Dunque, Senta. Una povera ragazza schiava di un ambiente chiuso in cui è costretta suo malgrado a vivere. Il suo legame con Erik (anche lui un po' cittadino di serie-B, in quanto cacciatore in un paese di prodi marinai) è di quelli incolori e routinari. Per sfuggire alla quale routine lei non ha a disposizione altro che i sogni: e invece di un principe-azzurro che le calzi la scarpina-cristallina (cosa che la ridurrebbe ad una qualunque cenerentola, evidentemente considerata da Wagner personaggio inadatto per un dramma, oltre che già ampiamente sfruttato) lei sogna di far felice un uomo maledetto e destinato ad eterna infelicità: una figura mezzo-mitologica che qualche pittore da strapazzo deve aver dipinto su un quadretto che lei si porta dietro come una reliquia da adorare religiosamente.
 
Insomma, una schizofrenica, che come molti schizofrenici è pure presuntuosa, e quindi convinta di farcela là dove tante donne hanno già fallito (questo lo racconta lei stessa cantando la sua famosa Ballade): restare fedele al viso-pallido per tutta la vita. 
 
Peccato che spesso i presuntuosi vengano poi traditi dal puro caso, e/o da indizi fallaci; così lei, senza colpa, fa la figura dell'infedele agli occhi dell'Olandese, che la pianta in asso (però, bontà sua, perdonandola perché ancora il prete non aveva celebrato il loro matrimonio, smile!) Con ciò costringendola alla testimonianza estrema di fedeltà: il sacrificio della vita.

* CONTENUTO DEI DATI *
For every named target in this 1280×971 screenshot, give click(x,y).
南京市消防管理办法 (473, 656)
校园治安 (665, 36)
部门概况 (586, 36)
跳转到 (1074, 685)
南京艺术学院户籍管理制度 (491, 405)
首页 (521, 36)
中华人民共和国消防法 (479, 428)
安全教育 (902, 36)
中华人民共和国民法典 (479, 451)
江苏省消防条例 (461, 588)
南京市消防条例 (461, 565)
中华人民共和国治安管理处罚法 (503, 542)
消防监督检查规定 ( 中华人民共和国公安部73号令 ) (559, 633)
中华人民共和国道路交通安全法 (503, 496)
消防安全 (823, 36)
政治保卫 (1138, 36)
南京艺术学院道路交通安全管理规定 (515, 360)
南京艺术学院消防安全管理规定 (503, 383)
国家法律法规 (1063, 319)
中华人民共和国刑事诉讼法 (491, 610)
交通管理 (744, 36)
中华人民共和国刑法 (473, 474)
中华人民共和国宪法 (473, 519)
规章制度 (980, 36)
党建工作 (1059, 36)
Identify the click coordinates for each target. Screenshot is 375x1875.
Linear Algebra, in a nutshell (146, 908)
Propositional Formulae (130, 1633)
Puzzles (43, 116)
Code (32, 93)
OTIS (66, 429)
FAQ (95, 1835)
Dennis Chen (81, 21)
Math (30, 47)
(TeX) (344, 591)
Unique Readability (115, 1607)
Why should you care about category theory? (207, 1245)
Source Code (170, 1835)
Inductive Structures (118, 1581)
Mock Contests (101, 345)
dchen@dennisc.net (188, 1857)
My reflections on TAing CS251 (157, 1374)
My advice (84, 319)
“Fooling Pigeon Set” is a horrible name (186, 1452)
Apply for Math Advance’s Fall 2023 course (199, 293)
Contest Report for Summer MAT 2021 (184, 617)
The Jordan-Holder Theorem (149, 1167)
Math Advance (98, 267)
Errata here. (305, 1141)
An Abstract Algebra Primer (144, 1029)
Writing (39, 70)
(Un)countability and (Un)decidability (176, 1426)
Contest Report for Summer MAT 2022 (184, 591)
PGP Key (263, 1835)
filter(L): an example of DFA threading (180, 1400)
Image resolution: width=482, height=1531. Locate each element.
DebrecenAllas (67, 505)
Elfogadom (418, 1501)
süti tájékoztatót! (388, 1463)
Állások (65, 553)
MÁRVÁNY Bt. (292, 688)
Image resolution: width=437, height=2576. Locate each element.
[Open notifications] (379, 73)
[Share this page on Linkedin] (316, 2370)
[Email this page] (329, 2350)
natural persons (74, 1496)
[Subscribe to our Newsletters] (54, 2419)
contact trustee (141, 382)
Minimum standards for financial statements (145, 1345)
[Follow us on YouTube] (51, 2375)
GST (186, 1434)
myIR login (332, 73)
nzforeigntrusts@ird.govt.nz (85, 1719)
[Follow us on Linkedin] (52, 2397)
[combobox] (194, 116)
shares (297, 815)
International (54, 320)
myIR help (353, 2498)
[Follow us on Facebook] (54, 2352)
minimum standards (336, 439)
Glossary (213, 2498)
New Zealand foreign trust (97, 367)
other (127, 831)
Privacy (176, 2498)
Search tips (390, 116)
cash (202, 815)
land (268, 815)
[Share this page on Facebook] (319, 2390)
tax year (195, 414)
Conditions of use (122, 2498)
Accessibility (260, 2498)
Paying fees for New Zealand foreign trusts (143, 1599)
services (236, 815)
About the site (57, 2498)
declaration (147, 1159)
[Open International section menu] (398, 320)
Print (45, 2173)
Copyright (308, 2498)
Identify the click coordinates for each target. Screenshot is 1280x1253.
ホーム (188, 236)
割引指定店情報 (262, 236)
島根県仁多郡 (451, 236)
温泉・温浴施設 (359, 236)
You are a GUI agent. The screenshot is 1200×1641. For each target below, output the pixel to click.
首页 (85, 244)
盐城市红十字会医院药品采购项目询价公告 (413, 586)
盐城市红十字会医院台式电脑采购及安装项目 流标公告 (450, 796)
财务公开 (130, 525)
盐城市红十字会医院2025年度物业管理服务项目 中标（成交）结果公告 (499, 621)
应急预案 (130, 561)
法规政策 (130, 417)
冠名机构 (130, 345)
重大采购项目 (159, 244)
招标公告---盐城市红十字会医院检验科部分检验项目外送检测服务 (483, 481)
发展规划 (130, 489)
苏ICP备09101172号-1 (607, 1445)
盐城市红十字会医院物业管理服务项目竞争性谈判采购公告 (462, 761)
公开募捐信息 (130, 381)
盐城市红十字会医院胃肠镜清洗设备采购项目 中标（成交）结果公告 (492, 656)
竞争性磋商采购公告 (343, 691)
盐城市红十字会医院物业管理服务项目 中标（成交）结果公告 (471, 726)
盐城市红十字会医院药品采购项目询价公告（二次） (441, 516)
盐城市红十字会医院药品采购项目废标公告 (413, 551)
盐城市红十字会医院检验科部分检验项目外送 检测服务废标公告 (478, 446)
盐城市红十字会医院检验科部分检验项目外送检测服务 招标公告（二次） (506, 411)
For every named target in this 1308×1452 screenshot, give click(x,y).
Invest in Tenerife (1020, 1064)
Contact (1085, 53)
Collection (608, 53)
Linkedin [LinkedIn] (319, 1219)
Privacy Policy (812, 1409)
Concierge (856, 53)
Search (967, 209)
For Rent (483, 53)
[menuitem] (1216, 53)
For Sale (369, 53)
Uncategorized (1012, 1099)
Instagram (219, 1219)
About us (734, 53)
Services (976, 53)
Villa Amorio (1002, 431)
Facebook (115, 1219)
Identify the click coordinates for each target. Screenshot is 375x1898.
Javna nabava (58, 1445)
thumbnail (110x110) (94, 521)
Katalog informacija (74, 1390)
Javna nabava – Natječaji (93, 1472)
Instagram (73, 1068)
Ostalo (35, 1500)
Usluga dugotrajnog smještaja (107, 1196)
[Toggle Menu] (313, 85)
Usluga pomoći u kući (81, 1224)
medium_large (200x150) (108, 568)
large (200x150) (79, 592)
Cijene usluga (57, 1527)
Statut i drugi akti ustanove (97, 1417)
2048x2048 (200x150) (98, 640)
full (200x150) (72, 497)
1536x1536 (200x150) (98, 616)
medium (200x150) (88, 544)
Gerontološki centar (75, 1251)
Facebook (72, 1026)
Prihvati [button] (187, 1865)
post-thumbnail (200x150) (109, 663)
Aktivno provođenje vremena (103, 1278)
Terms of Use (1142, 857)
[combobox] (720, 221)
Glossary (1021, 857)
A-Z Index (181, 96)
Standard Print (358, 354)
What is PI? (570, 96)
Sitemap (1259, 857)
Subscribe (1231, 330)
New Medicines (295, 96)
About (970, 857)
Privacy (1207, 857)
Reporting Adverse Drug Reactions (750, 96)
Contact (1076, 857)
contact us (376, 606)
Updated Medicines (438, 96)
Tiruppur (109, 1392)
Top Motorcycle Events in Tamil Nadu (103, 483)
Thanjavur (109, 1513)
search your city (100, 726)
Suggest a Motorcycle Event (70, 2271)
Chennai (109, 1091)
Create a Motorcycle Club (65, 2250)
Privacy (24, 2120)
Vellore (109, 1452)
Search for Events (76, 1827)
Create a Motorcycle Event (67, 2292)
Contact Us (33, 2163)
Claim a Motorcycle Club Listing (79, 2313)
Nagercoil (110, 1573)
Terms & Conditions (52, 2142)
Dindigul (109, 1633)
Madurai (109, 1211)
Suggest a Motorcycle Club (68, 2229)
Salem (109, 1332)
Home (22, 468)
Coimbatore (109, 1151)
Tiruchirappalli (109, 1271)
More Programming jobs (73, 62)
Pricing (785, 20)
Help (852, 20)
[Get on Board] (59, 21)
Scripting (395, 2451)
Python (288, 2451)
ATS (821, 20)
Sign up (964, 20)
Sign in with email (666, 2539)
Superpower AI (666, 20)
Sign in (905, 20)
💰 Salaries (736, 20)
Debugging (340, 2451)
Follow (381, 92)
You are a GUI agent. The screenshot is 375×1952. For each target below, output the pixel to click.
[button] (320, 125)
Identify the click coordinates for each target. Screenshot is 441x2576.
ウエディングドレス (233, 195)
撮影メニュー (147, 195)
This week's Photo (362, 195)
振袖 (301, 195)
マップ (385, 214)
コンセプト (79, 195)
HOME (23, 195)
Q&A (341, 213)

* COMPITI DA SVOLGERE *
1: Per ciascuna delle seguenti affermazioni indichi se concorda con il brano su Senta, rispondendo sì o no e citando testualmente le parole decisive: (a) Erik è uno dei marinai del paese; (b) Senta tiene con sé un quadretto che venera; (c) l'Olandese perdona Senta prima di lasciarla.
2: Prosegua il brano su Senta a partire dal punto in cui si interrompe, mantenendone il tono ironico.

* RISULTATI DELL'ESERCIZIO *
1:
(a) No: «in quanto cacciatore in un paese di prodi marinai».
(b) Sì: «un quadretto che lei si porta dietro come una reliquia da adorare religiosamente».
(c) Sì: «però, bontà sua, perdonandola perché ancora il prete non aveva celebrato il loro matrimonio».

2:
 
Ora, che Senta – come ci mostra Decker – si pugnali invece di annegarsi in mare non riveste particolare importanza. Caso mai si può osservare che questa chiusura dell'opera parrebbe assai più appropriata per la (musicalmente) dura versione del 1843, che non per quella sdolcinata del 1860. L'Olandese che sparisce nel nulla e la finta moralista Mary che raccoglie il suo ritratto e se lo porta via stringendolo al petto (proprio come era solita fare Senta!) giustifica l'ipotesi che per Decker Senta - pur incolpevole nei fatti – abbia comunque fallito la prova, e che altre donne avranno l'occasione di ritentare l'impresa. Sappiamo invece che la musica della versione 1860 del finale, che qui ascoltiamo, sembra proprio chiudere definitivamente il discorso con la redenzione dell'Olandese.
 
A parte questa osservazione critica (un po' bizantina, lo ammetto) mi è parsa una regìa da approvare quasi incondizionatamente.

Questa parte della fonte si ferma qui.